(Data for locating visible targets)
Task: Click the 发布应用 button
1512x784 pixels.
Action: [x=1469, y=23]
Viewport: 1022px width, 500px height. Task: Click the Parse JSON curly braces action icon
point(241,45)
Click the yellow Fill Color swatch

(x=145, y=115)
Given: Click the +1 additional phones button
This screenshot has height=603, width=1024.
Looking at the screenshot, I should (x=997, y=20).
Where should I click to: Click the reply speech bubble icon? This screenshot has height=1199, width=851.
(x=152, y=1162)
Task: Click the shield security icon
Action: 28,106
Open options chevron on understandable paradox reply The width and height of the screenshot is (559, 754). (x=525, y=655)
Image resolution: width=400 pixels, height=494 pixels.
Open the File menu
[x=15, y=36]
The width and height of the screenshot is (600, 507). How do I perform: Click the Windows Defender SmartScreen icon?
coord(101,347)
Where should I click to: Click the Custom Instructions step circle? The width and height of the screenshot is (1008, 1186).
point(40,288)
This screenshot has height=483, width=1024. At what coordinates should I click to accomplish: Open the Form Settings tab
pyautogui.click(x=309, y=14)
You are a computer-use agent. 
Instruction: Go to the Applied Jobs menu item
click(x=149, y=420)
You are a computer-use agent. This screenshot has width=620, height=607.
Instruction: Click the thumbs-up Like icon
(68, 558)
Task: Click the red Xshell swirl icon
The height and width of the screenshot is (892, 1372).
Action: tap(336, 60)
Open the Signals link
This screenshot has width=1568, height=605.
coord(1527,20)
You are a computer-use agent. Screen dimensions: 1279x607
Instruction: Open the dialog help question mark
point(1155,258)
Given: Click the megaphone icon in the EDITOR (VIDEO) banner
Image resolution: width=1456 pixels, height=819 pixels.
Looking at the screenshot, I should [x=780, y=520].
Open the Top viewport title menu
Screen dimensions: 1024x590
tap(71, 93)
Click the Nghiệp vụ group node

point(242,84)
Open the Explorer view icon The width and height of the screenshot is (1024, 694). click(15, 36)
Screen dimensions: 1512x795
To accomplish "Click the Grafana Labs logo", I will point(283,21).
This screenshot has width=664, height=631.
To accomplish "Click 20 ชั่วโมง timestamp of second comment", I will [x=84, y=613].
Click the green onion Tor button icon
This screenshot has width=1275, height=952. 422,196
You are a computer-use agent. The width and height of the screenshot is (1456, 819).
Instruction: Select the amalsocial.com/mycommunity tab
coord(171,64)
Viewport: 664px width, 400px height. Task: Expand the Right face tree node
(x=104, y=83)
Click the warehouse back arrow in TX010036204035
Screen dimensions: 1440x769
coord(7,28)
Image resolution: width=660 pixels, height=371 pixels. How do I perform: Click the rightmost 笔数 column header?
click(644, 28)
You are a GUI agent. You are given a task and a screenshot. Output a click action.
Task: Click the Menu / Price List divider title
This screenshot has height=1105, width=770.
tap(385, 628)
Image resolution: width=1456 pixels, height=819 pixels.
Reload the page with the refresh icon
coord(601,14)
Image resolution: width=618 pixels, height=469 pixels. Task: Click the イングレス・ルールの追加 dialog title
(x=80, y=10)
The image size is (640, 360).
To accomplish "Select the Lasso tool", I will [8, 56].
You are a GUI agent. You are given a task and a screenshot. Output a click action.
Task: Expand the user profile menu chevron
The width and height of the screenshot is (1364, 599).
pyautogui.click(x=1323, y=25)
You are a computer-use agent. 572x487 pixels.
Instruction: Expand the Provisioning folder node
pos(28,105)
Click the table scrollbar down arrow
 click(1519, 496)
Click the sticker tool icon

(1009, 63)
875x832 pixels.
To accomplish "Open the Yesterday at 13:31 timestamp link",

#### [PROMPT]
Reproduce all of the data above word for word, keeping every line unchanged.

#### [THE OUTPUT]
Task: Click the 发布应用 button
1512x784 pixels.
Action: [x=1469, y=23]
Viewport: 1022px width, 500px height. Task: Click the Parse JSON curly braces action icon
point(241,45)
Click the yellow Fill Color swatch

(x=145, y=115)
Given: Click the +1 additional phones button
This screenshot has height=603, width=1024.
Looking at the screenshot, I should (x=997, y=20).
Where should I click to: Click the reply speech bubble icon? This screenshot has height=1199, width=851.
(x=152, y=1162)
Task: Click the shield security icon
Action: 28,106
Open options chevron on understandable paradox reply The width and height of the screenshot is (559, 754). (x=525, y=655)
Image resolution: width=400 pixels, height=494 pixels.
Open the File menu
[x=15, y=36]
The width and height of the screenshot is (600, 507). How do I perform: Click the Windows Defender SmartScreen icon?
coord(101,347)
Where should I click to: Click the Custom Instructions step circle? The width and height of the screenshot is (1008, 1186).
point(40,288)
This screenshot has height=483, width=1024. At what coordinates should I click to accomplish: Open the Form Settings tab
pyautogui.click(x=309, y=14)
You are a computer-use agent. 
Instruction: Go to the Applied Jobs menu item
click(x=149, y=420)
You are a computer-use agent. This screenshot has width=620, height=607.
Instruction: Click the thumbs-up Like icon
(68, 558)
Task: Click the red Xshell swirl icon
The height and width of the screenshot is (892, 1372).
Action: tap(336, 60)
Open the Signals link
This screenshot has width=1568, height=605.
coord(1527,20)
You are a computer-use agent. Screen dimensions: 1279x607
Instruction: Open the dialog help question mark
point(1155,258)
Given: Click the megaphone icon in the EDITOR (VIDEO) banner
Image resolution: width=1456 pixels, height=819 pixels.
Looking at the screenshot, I should [x=780, y=520].
Open the Top viewport title menu
Screen dimensions: 1024x590
tap(71, 93)
Click the Nghiệp vụ group node

point(242,84)
Open the Explorer view icon The width and height of the screenshot is (1024, 694). click(15, 36)
Screen dimensions: 1512x795
To accomplish "Click the Grafana Labs logo", I will point(283,21).
This screenshot has width=664, height=631.
To accomplish "Click 20 ชั่วโมง timestamp of second comment", I will [x=84, y=613].
Click the green onion Tor button icon
This screenshot has width=1275, height=952. 422,196
You are a computer-use agent. The width and height of the screenshot is (1456, 819).
Instruction: Select the amalsocial.com/mycommunity tab
coord(171,64)
Viewport: 664px width, 400px height. Task: Expand the Right face tree node
(x=104, y=83)
Click the warehouse back arrow in TX010036204035
Screen dimensions: 1440x769
coord(7,28)
Image resolution: width=660 pixels, height=371 pixels. How do I perform: Click the rightmost 笔数 column header?
click(644, 28)
You are a GUI agent. You are given a task and a screenshot. Output a click action.
Task: Click the Menu / Price List divider title
This screenshot has height=1105, width=770.
tap(385, 628)
Image resolution: width=1456 pixels, height=819 pixels.
Reload the page with the refresh icon
coord(601,14)
Image resolution: width=618 pixels, height=469 pixels. Task: Click the イングレス・ルールの追加 dialog title
(x=80, y=10)
The image size is (640, 360).
To accomplish "Select the Lasso tool", I will [8, 56].
You are a GUI agent. You are given a task and a screenshot. Output a click action.
Task: Expand the user profile menu chevron
The width and height of the screenshot is (1364, 599).
pyautogui.click(x=1323, y=25)
You are a computer-use agent. 572x487 pixels.
Instruction: Expand the Provisioning folder node
pos(28,105)
Click the table scrollbar down arrow
 click(1519, 496)
Click the sticker tool icon

(1009, 63)
875x832 pixels.
To accomplish "Open the Yesterday at 13:31 timestamp link",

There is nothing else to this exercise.